EXERCISE DIRECTIONS | Go to the line that contains "Task: Click the". Restate that line and each one after it exactly, through the end of the records, without pictures.

EXERCISE DATA |
•••••

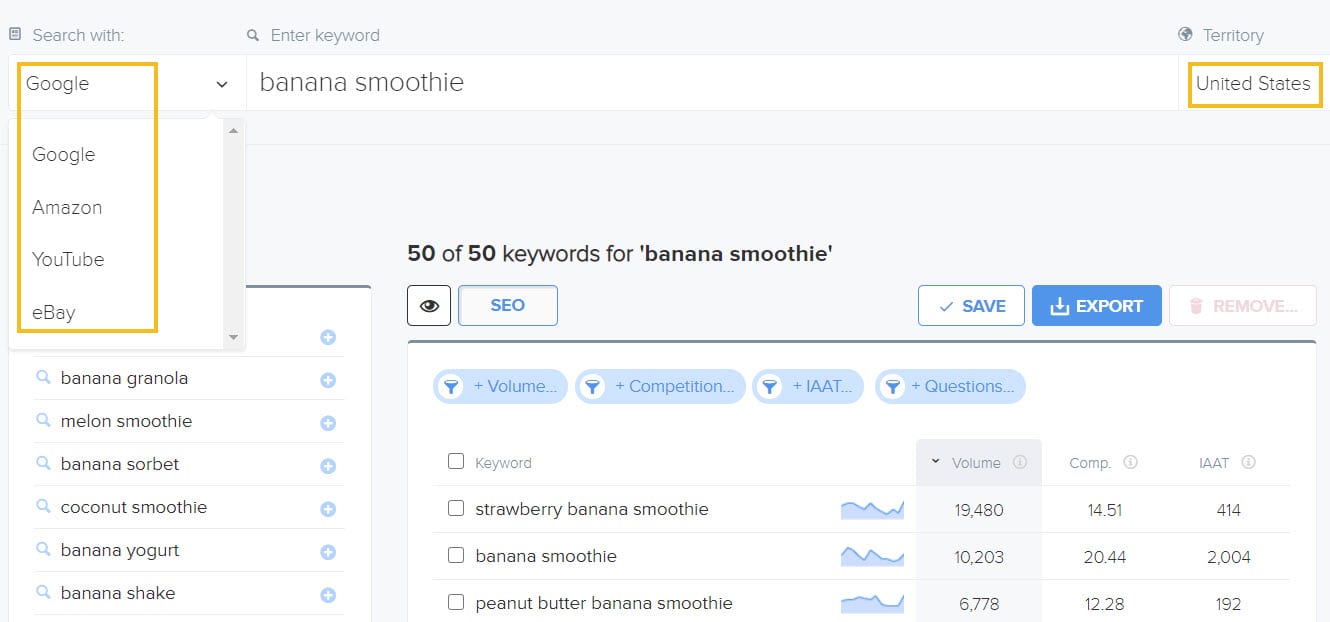Add "melon smoothie" via the plus icon
Image resolution: width=1330 pixels, height=622 pixels.
click(x=328, y=421)
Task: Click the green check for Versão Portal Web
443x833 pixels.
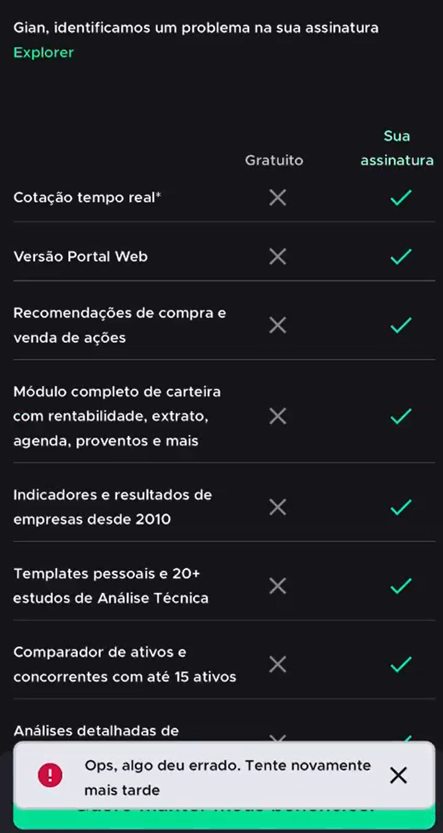Action: 401,257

•••••

RESPONSE AREA |
Task: Click the green check for Versão Portal Web
443x833 pixels.
Action: 401,257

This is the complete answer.